PCoIP: VMware View in Version 4

“Der Desktop als Managed Service” unter diesem Leitspruch startet am 19. November die neue Version 4 von VMware View, einer Software für die Desktopvirtualisierung .

Der Marktführer auf diesem Gebiet sieht hier große Chancen, nachdem IDC-Analysten bis 2012 einen Umsatzanstieg bei solchen Lösungen auf global 1,8 Milliarden US-Dollar prognostizieren.
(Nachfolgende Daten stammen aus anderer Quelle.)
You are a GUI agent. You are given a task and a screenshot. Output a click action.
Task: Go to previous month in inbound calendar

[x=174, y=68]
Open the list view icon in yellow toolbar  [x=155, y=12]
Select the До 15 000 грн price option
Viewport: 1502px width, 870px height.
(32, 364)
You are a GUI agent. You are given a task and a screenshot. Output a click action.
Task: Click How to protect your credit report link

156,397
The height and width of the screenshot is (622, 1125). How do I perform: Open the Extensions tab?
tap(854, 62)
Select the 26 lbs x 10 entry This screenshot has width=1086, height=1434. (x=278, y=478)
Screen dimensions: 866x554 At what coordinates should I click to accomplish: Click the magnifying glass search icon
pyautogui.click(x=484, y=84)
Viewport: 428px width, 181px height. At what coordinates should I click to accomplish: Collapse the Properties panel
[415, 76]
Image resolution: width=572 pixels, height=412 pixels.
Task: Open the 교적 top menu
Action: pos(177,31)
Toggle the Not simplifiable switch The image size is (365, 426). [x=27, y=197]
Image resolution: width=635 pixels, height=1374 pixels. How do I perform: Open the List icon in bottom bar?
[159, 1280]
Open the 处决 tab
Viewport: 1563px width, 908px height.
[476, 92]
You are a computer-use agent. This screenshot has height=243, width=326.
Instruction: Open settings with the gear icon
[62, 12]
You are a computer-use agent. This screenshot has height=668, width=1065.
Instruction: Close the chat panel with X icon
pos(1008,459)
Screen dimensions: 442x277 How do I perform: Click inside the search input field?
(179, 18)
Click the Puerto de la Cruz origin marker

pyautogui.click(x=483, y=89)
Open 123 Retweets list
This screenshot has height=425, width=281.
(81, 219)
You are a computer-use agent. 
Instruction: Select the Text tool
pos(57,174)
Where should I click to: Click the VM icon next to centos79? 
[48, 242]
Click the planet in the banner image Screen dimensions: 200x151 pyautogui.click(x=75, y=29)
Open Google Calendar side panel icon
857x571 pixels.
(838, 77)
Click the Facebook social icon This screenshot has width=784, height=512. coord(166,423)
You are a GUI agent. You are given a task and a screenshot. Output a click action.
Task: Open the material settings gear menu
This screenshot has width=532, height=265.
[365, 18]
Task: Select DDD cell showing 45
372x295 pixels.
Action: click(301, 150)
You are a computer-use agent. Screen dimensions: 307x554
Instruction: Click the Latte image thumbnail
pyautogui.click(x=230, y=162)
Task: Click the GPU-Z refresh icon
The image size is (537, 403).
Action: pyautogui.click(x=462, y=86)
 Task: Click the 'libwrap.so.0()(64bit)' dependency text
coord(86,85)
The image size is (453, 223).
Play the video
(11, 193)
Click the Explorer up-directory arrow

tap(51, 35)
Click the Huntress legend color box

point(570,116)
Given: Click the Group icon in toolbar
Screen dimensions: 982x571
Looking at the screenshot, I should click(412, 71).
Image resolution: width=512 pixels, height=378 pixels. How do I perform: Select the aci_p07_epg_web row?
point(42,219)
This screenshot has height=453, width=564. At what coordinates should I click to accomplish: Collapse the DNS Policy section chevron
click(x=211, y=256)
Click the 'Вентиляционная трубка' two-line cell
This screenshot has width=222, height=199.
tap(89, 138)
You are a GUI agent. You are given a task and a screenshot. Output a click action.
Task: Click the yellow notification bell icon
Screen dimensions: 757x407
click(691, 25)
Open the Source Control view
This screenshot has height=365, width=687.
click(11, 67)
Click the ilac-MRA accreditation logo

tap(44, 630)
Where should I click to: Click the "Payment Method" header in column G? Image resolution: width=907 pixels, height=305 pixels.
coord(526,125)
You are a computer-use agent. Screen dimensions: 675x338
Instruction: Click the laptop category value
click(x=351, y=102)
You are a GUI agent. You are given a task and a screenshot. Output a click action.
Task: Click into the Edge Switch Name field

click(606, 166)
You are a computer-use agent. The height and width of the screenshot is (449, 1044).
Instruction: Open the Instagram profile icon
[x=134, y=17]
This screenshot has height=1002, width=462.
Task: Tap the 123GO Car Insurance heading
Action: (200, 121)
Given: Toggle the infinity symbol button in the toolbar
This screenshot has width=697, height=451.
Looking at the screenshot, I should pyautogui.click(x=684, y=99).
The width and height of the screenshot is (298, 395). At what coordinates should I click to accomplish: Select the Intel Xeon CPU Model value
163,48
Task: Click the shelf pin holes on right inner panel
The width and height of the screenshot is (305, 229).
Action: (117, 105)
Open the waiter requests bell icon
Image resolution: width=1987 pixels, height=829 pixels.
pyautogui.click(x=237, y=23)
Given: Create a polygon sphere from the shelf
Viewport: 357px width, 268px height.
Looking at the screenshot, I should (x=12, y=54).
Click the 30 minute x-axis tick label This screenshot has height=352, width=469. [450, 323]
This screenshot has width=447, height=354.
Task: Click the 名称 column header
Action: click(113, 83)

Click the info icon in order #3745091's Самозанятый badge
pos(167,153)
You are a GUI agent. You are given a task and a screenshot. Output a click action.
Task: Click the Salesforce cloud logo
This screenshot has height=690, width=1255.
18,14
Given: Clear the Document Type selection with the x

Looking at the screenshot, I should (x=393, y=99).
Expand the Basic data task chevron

Von derzeit weltweit 330 Millionen Business-PC sollen in fünf Jahren 100 Millionen virtualisiert laufen.

Das neue Vmware View beherrscht zwar noch optional hergebrachte Protokolle der Server-based-Computing-Welt wie etwa RDP setzt aber standardmäßig auf das von VMware für die Übertragung von Desktops neu entwickelte PCoIP. Mit seinem progressiven Bildaufbau, der integrierten Verschlüsselung, der Unterstützung von bis zu vier hoch auflösenden Monitoren oder der ruckelfreien Video-Wiedergabe will es nicht nur neue Maßstäbe in Sachen Performance setzen, es verspricht darüber hinaus wesentlich mehr Desktops pro Server-Core zu unterstützen als herkömmliche Lösungen, die mit 6 bis 9 Desktops pro Core rechnen. Da sich die Anschaffungskosten virtualisierter Desktops in letzter Zeit drastisch vermindert haben und jetzt nur noch leicht über denen von Thin Clients liegen, würde das Leistungsplus einen deutlichen Wettbewerbsvorteil bieten.

VMware bietet einen freien Client für die Desktopvirtualisierung, der allerdings das neue Protokoll nicht unterstützt und so auch nicht von dessen Vorteilen profitiert. Daneben gibt es auch einen PCoIP-fähigen nativen Linux-Client, der aber im Unterschied zur Windows-Version nicht als Standalone-Software angeboten wird, sondern nur Drittanbietrern für eine Integration in ihre Produkte zur Verfügung steht.